4

I'm trying to use breadth_first to search for (first) a specific leaf word and then a certain label (NP) in a ParentedTree. I'd really rather not implement it myself if there's already a method for it. This is what I've tried (including how I made the tree, in case that's where I messed up):

import nltk
from nltk.util import breadth_first

grammar = nltk.data.load("/path/to/grammar.cfg")
parser = nltk.parse.EarleyChartParser(grammar)
sent = "They are happy people"
parse1 = list(parser.parse(sent.split()))
tree1 = nltk.tree.ParentedTree.convert(parse1[0])
bf = breadth_first(tree1)

This gives me a generator object, but I'm not sure how to use it to search for what I want (the pronoun "They"). I tried doing a simple "for node in bf: print(node)" and it printed every single letter of the string on a line by itself, repeating forever, until I had to close the window.

I've read the docs and I've done a lot of googling, but I can't find an example of it actually being used for searching. What am I doing wrong?

Erica
  • 41
  • 4
  • Duplicate of https://stackoverflow.com/questions/31689621/how-to-traverse-an-nltk-tree-object ? – alvas Mar 07 '18 at 23:04
  • I looked at that question; my question is specifically about how to use the NLTK method breadth_first. That question is about traversing depth first, anyway. – Erica Mar 08 '18 at 01:57
  • Interesting, is the recursion still there without explicit break? If so, then it's a bug =) – alvas Mar 08 '18 at 06:05

1 Answers1

4

The nltk.util.breadth_first method does a breadth-first traversal of the tree you provide as a parameter. To use it as a search mechanism you'll need to check each returned result from the generator for your value.

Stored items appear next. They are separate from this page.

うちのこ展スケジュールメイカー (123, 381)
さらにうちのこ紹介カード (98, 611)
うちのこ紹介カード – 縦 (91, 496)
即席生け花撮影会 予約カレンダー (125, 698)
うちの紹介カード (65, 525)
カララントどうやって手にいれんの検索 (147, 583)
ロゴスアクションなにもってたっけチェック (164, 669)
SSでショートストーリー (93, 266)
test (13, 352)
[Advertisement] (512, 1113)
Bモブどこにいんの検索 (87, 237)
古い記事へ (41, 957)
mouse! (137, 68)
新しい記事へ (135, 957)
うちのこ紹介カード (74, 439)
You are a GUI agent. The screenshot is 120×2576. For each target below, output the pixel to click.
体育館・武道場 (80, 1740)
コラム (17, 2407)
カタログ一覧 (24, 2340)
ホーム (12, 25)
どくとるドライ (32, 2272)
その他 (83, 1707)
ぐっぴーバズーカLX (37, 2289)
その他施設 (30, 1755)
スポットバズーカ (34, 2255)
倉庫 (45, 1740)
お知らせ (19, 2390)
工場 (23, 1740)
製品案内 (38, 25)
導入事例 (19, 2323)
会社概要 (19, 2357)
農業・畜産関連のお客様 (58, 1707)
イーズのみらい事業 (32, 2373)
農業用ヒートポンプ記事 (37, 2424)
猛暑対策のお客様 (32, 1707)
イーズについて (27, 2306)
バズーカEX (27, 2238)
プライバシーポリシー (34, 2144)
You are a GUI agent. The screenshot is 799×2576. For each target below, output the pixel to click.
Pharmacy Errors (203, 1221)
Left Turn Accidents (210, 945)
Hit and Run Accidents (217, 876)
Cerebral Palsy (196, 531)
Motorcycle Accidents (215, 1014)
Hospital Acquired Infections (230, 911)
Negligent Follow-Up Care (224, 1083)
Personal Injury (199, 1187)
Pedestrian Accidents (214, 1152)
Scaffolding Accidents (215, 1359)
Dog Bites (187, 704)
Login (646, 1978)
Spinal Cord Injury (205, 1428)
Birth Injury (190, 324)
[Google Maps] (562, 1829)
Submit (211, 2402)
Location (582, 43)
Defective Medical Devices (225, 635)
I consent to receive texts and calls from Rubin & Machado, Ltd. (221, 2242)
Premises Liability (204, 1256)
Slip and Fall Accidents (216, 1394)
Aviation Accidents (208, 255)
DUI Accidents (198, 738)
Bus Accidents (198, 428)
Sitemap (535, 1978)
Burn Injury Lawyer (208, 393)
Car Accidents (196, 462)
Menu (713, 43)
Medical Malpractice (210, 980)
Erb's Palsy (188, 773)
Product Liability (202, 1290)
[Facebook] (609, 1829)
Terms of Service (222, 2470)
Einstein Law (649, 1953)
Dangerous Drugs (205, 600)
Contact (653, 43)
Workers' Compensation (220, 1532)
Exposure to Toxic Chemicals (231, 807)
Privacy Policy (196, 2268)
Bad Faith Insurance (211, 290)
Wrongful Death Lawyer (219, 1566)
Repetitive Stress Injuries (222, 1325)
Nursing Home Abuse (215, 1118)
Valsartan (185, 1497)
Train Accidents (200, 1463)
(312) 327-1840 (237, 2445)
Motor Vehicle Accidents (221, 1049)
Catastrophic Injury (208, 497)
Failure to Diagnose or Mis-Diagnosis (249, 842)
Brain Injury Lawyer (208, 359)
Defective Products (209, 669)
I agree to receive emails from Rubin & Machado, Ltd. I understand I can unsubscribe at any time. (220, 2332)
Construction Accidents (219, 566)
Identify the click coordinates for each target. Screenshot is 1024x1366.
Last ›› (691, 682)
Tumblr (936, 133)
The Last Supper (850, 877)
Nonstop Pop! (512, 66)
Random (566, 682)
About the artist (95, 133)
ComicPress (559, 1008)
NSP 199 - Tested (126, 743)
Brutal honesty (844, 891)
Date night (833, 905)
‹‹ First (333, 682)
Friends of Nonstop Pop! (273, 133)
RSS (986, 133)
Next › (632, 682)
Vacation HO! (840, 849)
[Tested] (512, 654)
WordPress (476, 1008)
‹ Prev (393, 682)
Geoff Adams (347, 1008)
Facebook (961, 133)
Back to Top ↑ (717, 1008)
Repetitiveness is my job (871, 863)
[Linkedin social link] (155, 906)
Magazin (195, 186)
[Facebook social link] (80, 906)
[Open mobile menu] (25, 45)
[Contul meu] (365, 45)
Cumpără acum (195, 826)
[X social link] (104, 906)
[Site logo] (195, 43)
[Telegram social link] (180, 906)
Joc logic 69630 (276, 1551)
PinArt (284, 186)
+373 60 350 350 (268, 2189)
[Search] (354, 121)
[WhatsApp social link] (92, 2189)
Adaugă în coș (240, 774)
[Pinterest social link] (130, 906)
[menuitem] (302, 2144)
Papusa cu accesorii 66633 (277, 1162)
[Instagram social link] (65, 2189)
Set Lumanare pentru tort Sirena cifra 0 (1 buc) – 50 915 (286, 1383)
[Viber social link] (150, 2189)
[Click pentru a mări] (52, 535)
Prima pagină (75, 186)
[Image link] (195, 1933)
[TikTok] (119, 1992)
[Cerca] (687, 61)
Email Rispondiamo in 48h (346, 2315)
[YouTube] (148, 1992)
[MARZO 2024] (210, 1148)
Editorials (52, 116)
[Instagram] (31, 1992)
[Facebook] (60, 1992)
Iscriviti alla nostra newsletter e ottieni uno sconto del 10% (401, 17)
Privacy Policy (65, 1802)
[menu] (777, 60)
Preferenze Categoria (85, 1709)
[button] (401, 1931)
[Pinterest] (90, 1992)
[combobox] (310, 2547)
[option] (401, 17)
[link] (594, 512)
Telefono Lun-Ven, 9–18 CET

If you iterate through the results of the generator that's returned by breadth_first and output the results at each step of the traversal you can see that it encounters each node in the tree (in BFS order) and ultimately the leaf nodes and character nodes of the tree as well.

So for your case you'd want to use this generator and at each node check some value to see if you've arrived at a node with the symbol or leaf token that you're looking for in your search.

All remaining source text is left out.